Although I mostly play modern and avant-garde music in Korea, in Førde, I will play sanjo, my solos strongly based on Korean traditional solo music of the late 19th century. It is different from Western-based music, you can feel very fresh, calm and dynamic — like the sun rising from the deep blue sky, and like the deep and calm ocean’s waves. I played this traditional music, sanjo, for over 20 years. If you listen to my sanjo, you will truly see my whole life.
How do you blend different musical influences and genres?
I belong to many kinds of different musical group. One is “Oriental Express”- a fusion music group based on smooth jazz, “Gayageum Ensemble AURA”- a contemporary music ensemble consisting of three gayageum players, and “Makrophonia Project”, an avant-garde improvisation music group consisting of Korean and Austrian musicians. I play and have learned Korean traditional music. All these totally different careers make my music diverse. I do not really push my music, it has to be blended and performed with a clear and fully open mind to all musical worlds.
What is the profile of some of the artists you perform with?
In every concert, I perform with one or two musicians for a few songs in the whole set, usually percussionists who change with every concert. It is natural to the Korean traditional music scene because Korean traditional music is based on improvisation like jazz or blues. In Førde, I will play with the percussionist Donggug Kim, who is a promising young percussionist in Korea. With his accompaniment I can make a more rhythmical and dynamic sound.
How would you describe your musical journey?
In addition to solo and group performances, I am active in all kinds of Korean music such as Korean pop music, movie, musical and TV drama show as a performer. Fortunately, this exposure makes me more open minded to all genres. So I can be more challenging and more experimental in my music. I think my music has various characters like a chameleon!
I have released three single albums as a solo player and four albums with my group, Oriental Express. My first single album “Cosmo Breeze”(2008) is an electronic house project consisted with computer sound and electronic instruments. The second album, “Cosmo Breeze 2: Breath”(2010), has tranquil contemporary new-age songs consisting of only calm gayageum solo sounds. The third album, “Fragments Beyond”(2010), is also a calm gayageum piece, which I composed with some electronic effects.
With all these the albums, I sought for the well-matched sound of 21st century gayageum music. I have experimented in every album to find my own sound. And now I seek for the new styled tradition, solo gayageum sound, as a nature based instrument. Simply speaking, Korean unplugged gayageum!
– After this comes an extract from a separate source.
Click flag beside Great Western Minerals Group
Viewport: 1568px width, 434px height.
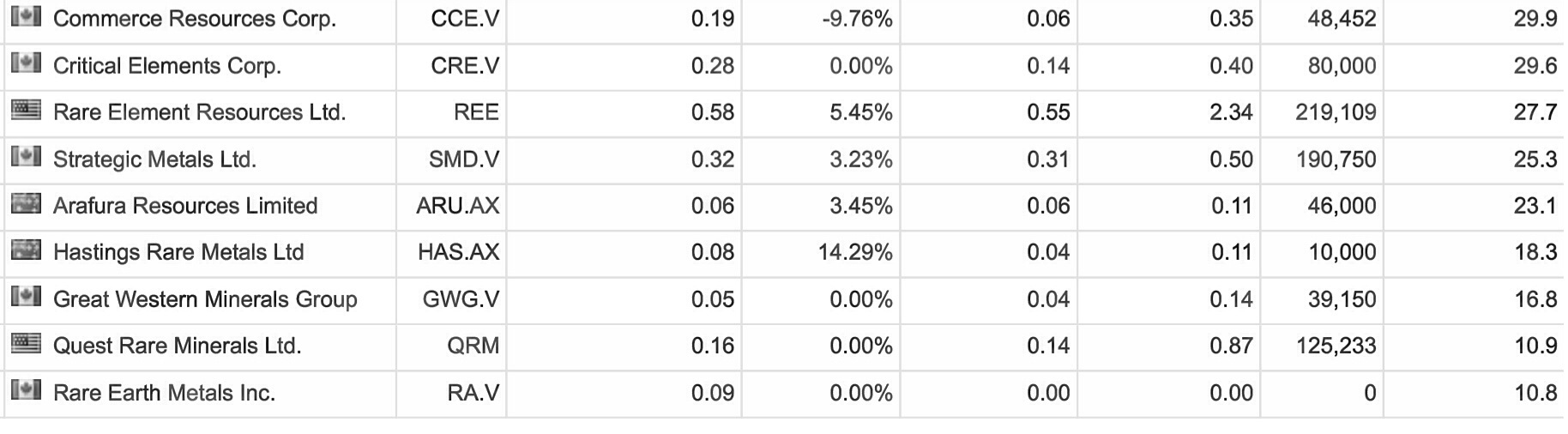point(26,297)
What is your vision of what music can do in this day and age?
I want to focus on communication through the music. For me, music is one of highest levels of entities, which contains more social value than our community may recognize – because among the all genres of arts, music is the most personalized and sensitive. Thus, music is most effective to convey emotions and true feelings. In the music world, we cannot lie to each other. For this reason, I feel sometimes that music is more effective in communication than language.
To communicate in languages seems to be quite difficult and sometimes it can cause potential conflicts and misunderstanding or misinterpretations. Whereas with music and sounds, we may express the truth of our world and social features. The most important feature in our society is communication, so music might be good for constituting society today. Of course, I do not think that music or any of the arts might totally solve our troubles of the world in social or political terms, but with music we can communicate with more truthfulness and be better people and moreover, we could live in better world.
What new album or video are you working on now?
I am working on next new album, which I commenced last year. It is from both studio and concert performances. It will be about gayageum’s natural sound as well as improvised ones. But this album is still under the experimental process to find my own music. This album will be released this year, hopefully before the cold winter!
What have been your previous highlights in playing across Europe?
Last April, I played whole sanjo (53 minutes, most well known Korean traditional solo instrumental music) at the RASA centre in the Netherlands. During the show, I could feel the audience concentrating on my playing and I felt some chemical connection had arisen between the audience and myself. So I could feel really comfortable during the concert and played quiet well. After the concert, the audience gave a standing ovation and I heard that the concert got a good review with 4 stars point of 5 stars from the Dutch media.
Additionally, before that RASA concert, I had a tour with the Makrophonia Project. Our project was premiered at the Imago Dei Festival at Krems, Austria, and we then went on tour around Austria and north Italy. That project was so beautiful because our music was so definitely new in style, and our concerts were all successful. Austrian and Korean musicians were collaborating with each other and exchanging our traditions and culture. It was a fabulous concert tour in Europe, and I look forward to more!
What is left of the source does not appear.